# What you need to do:
All lines from the one containing "The width and height of the screenshot is (1004, 779)." through the end of the data below are to be transcribed exactly. Leave out the rest.

Dataset items:
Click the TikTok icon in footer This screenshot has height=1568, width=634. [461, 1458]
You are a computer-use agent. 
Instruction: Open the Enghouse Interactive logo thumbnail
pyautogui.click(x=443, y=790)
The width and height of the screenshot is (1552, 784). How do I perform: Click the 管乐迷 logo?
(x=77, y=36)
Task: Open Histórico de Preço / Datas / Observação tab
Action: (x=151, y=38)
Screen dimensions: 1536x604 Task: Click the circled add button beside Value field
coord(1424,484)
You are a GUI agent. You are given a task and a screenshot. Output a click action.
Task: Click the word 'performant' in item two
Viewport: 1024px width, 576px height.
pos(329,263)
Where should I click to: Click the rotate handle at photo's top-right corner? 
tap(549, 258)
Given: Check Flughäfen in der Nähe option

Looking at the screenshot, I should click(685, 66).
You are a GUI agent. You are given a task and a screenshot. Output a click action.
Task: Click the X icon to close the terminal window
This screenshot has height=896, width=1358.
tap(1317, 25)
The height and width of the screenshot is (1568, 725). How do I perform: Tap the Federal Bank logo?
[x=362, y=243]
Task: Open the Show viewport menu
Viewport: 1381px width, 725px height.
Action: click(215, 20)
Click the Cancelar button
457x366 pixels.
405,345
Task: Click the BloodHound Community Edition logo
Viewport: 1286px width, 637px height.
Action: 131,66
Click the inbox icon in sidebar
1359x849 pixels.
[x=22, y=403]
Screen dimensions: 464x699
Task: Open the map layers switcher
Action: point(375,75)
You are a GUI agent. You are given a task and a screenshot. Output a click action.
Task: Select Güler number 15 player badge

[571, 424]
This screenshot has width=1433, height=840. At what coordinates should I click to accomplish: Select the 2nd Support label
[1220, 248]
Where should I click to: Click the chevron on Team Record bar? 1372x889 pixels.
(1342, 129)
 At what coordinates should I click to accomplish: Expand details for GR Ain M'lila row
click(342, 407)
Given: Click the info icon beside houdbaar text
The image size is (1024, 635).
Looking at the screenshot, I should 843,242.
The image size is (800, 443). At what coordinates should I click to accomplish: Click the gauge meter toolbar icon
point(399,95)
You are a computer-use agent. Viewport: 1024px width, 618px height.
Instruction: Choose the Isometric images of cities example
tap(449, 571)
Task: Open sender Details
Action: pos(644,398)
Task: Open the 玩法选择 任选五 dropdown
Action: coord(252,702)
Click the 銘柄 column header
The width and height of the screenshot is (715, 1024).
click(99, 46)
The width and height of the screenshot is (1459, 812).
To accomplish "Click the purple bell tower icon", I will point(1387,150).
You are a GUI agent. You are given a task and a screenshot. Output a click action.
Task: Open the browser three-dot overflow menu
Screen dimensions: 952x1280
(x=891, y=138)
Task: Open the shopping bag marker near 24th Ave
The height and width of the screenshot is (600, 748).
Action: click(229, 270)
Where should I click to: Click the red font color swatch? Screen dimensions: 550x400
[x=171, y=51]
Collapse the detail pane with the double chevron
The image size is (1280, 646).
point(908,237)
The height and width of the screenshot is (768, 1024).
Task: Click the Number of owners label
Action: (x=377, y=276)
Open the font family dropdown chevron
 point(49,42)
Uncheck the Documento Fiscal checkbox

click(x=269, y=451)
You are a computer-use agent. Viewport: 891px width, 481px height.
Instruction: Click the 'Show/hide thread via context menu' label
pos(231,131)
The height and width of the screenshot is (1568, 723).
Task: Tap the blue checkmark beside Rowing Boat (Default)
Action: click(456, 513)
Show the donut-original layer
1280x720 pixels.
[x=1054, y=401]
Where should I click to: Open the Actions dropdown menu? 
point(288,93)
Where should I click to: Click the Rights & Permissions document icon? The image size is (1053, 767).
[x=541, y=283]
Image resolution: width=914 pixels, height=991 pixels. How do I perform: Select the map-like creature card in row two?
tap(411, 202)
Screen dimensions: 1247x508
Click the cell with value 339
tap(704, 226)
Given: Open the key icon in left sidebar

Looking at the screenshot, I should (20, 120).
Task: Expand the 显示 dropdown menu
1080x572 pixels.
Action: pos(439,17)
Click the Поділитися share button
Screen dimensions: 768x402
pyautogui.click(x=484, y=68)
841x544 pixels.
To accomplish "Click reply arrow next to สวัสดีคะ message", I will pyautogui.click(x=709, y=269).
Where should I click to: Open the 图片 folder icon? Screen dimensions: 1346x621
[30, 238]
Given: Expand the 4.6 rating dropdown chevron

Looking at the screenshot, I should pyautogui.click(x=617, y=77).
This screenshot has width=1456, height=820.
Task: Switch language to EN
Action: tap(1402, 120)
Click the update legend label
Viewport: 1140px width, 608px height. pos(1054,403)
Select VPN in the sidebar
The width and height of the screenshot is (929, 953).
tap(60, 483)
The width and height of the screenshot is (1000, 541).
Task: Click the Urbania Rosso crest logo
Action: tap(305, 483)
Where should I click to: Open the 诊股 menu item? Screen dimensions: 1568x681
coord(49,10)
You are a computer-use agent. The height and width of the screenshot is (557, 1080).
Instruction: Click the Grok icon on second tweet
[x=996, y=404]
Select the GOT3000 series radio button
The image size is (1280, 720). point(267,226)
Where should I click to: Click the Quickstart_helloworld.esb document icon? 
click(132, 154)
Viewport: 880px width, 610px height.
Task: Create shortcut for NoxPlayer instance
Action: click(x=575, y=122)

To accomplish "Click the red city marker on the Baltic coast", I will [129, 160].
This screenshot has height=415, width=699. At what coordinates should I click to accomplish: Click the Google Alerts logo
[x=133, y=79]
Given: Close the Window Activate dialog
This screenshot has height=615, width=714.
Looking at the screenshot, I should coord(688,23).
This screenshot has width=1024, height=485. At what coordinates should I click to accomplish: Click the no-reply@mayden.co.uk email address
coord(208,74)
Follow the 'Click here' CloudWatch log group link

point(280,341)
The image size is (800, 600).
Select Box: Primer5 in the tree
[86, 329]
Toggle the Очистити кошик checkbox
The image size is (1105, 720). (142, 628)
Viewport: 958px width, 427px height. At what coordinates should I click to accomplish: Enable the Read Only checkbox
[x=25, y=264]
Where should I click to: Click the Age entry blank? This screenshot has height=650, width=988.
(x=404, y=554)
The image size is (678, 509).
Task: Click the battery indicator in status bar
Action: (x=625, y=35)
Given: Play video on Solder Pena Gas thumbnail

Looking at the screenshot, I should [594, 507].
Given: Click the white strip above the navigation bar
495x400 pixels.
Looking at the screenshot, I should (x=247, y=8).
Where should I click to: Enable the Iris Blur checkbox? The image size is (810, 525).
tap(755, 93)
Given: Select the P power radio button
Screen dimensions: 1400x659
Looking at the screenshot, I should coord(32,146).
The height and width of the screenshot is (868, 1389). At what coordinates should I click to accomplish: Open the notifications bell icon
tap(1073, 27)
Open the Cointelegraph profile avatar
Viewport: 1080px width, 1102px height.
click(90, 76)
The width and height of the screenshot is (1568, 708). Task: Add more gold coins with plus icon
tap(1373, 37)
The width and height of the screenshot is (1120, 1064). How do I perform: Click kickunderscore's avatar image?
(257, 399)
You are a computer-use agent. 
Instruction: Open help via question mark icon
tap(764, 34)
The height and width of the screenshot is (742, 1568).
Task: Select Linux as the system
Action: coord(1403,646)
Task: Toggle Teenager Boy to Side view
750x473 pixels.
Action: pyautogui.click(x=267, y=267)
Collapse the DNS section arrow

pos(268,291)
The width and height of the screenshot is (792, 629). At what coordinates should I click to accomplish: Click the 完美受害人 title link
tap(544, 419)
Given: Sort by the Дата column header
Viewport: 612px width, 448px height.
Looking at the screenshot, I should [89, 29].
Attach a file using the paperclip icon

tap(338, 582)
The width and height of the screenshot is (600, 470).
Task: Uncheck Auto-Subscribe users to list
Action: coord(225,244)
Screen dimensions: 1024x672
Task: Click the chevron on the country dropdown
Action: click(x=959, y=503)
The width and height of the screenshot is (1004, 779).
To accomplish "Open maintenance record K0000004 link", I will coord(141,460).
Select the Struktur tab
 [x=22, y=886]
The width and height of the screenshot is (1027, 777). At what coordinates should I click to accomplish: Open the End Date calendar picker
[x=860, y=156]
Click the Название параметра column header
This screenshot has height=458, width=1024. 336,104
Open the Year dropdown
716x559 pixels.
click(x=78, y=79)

# Answer:
The width and height of the screenshot is (1004, 779).
To accomplish "Open maintenance record K0000004 link", I will coord(141,460).
Select the Struktur tab
 [x=22, y=886]
The width and height of the screenshot is (1027, 777). At what coordinates should I click to accomplish: Open the End Date calendar picker
[x=860, y=156]
Click the Название параметра column header
This screenshot has height=458, width=1024. 336,104
Open the Year dropdown
716x559 pixels.
click(x=78, y=79)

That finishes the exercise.